Sentença de Julgado de Paz
Processo: 8/2021-JPPRS
Relator: CRISTINA EUSÉBIO
Descritores: EXCEÇÃO DE NÃO CUMPRIMENTO DO CONTRATO DE COMPRA E VENDA COMERCIAL
DENÚNCIA DE DESCONFORMIDADE – ART. 471º COD.COMERCIAL
Data da sentença: 05/31/2021
Julgado de Paz de : VILA NOVA DE POIARES
Decisão Texto Integral: Processo n.º 8/2021 JP

RELATÓRIO

IDENTIFICAÇÃO DAS PARTES

Demandante: [ORG-1] LDA, com sede na [...] 17, [...], [Cód. Postal-1] [...].

Demandada: [ORG-2] LDA, NUIPC N.º [NIPC-1], com sede em [...] – [...], [Cód. Postal-2] [...]

OBJECTO DO LITÍGIO e TRAMITAÇÃO

A Demandante intentou a presente ação declarativa, pedindo a condenação da Demandada ao pagamento da quantia de €4.382,10 relativamente aos produtos fornecidos e constantes das faturas juntas e que não foram integralmente pagas, assim como juros vencidos e vincendos até integral pagamento.

Para tanto, alegou os factos constantes do requerimento inicial de fls. 2 a 5, cujo teor se dá por reproduzido e juntou 4 documentos. A demandante prescindiu da fase de mediação.

Citada nos termos do nº 1 e 5 do art.º 229º CPC, a Demandada apresentou a sua contestação defendendo-se por exceção e alegando a sua versão dos factos, nomeadamente alegou que um dos bens fornecidos – recuperador de calor - não corresponde ao modelo que foi encomendado e que se encontra faturado pela demandante.

——

Objetivo do exercício |
Na sentença do Julgado de Paz de Vila Nova de Poiares, qual é a quantia que a Demandante pede que a Demandada seja condenada a pagar? Indique-a, por favor. O material seguinte é independente da sentença acima.

[Dados de localização do alvo]
——

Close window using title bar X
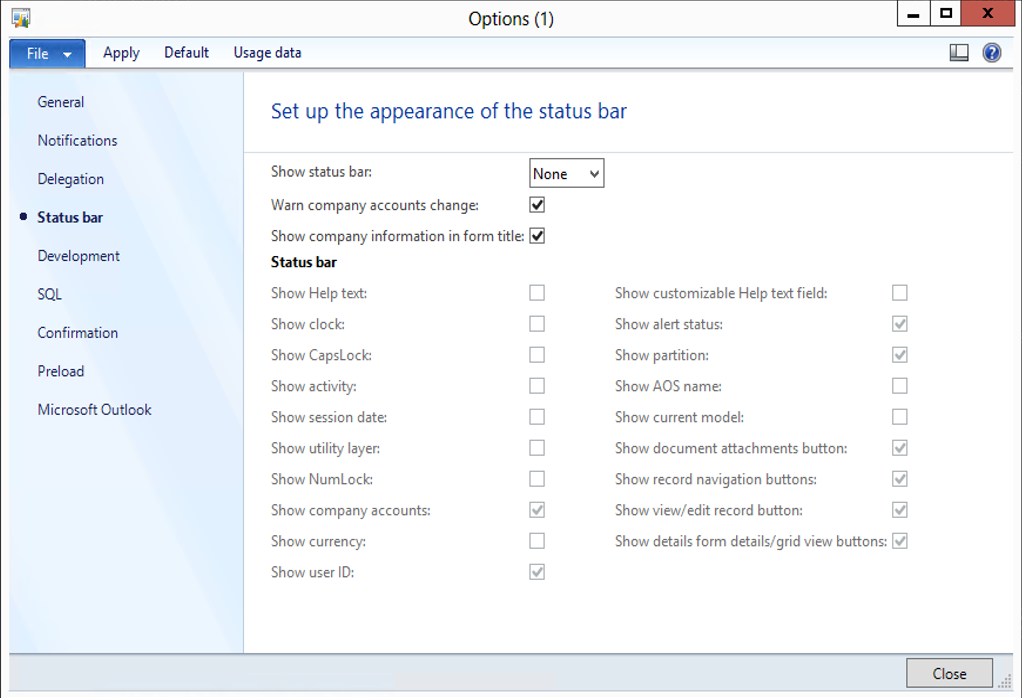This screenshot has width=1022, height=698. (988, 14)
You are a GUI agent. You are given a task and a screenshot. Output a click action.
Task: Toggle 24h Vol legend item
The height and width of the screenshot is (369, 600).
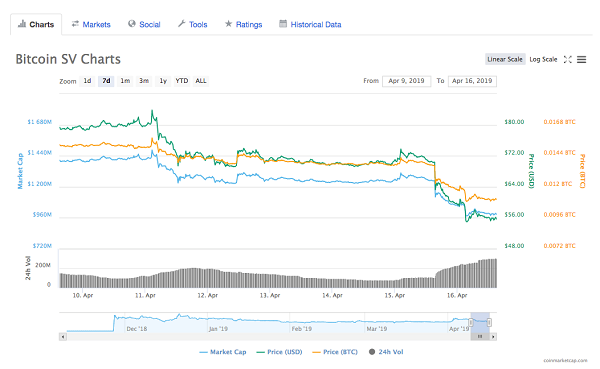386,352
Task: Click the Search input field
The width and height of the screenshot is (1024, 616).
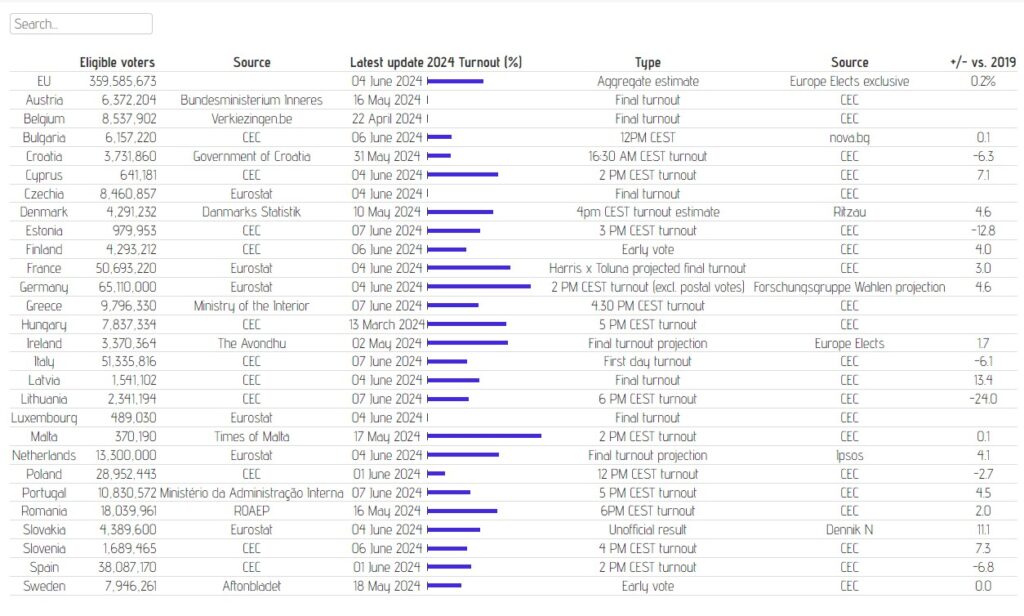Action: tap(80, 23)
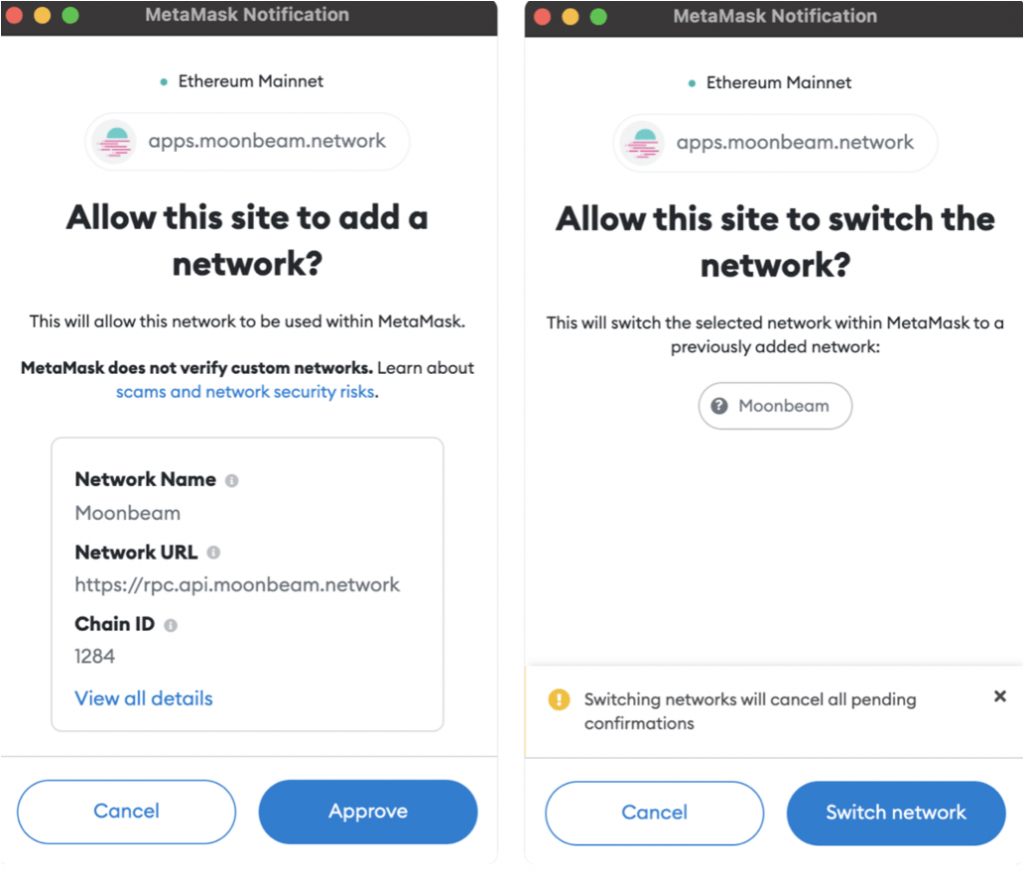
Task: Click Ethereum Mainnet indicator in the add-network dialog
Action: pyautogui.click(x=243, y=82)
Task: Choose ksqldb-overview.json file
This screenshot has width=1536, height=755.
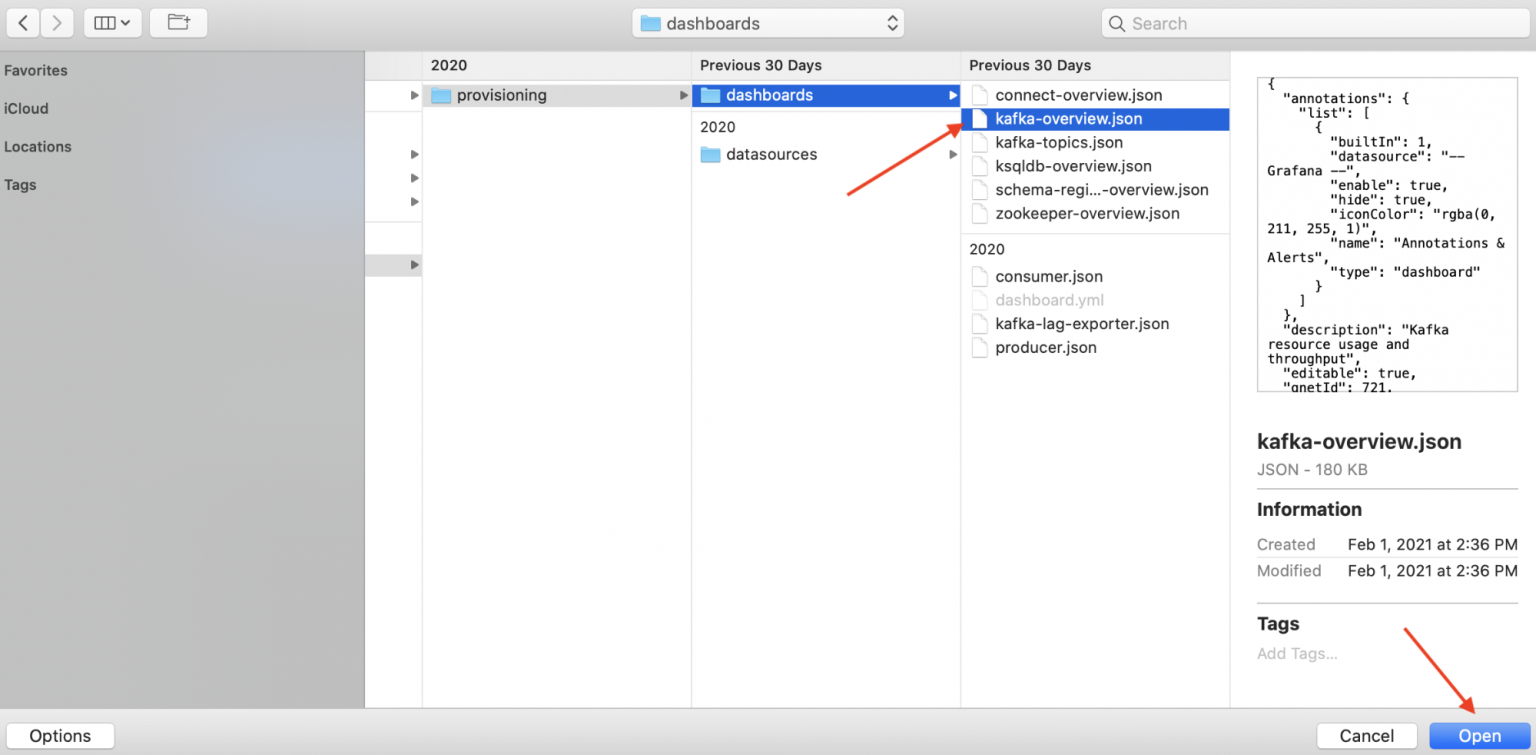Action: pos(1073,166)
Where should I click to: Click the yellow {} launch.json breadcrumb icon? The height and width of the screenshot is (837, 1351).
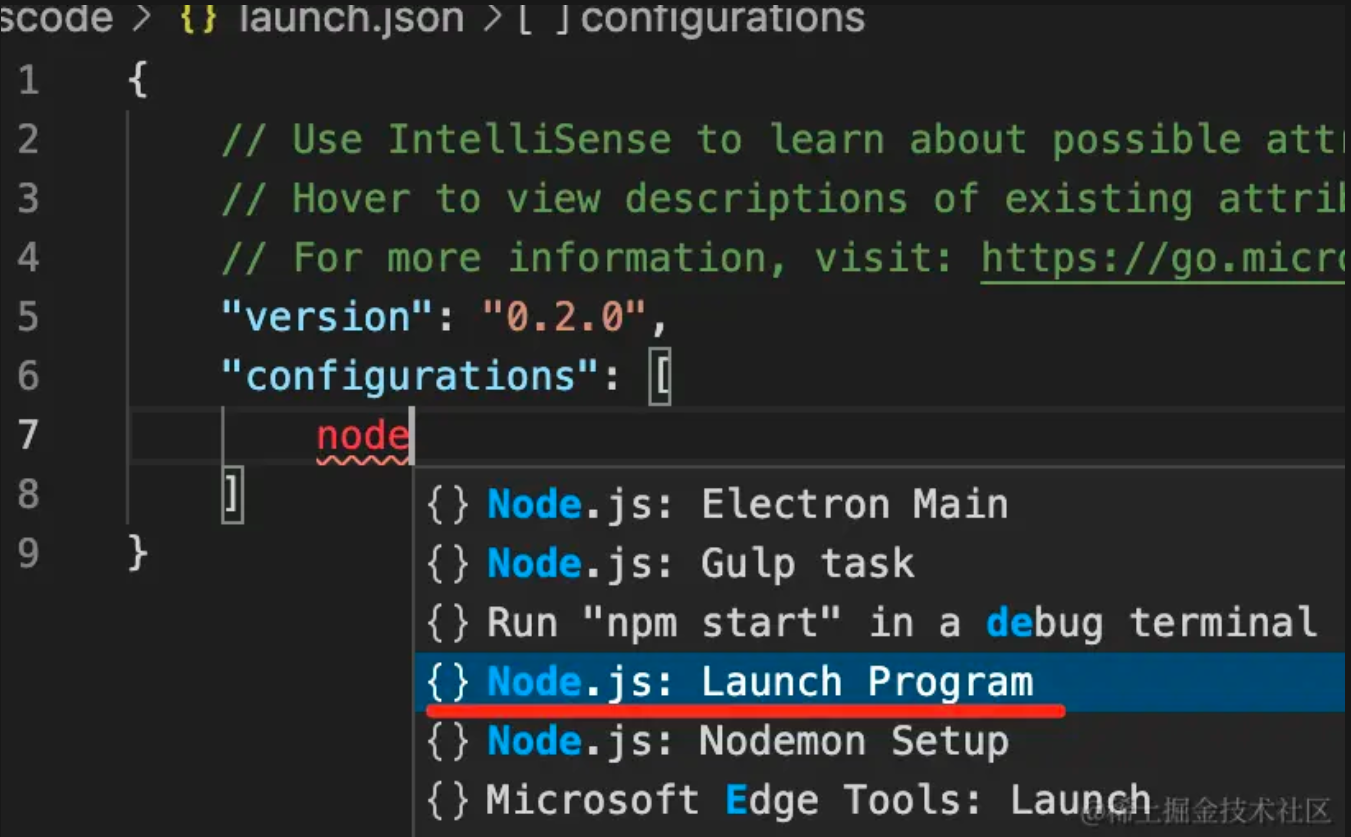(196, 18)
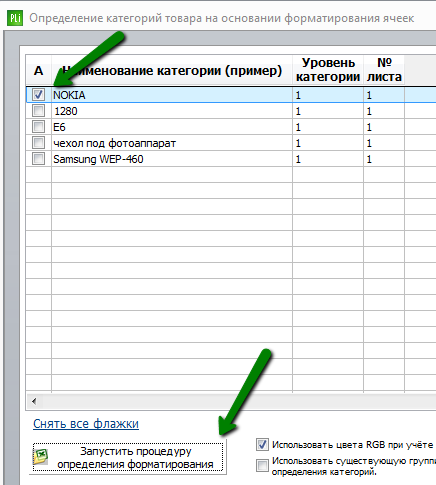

——

Resposta ao exercício |
€4.382,10, relativos aos produtos fornecidos e não integralmente pagos, além dos juros vencidos e vincendos.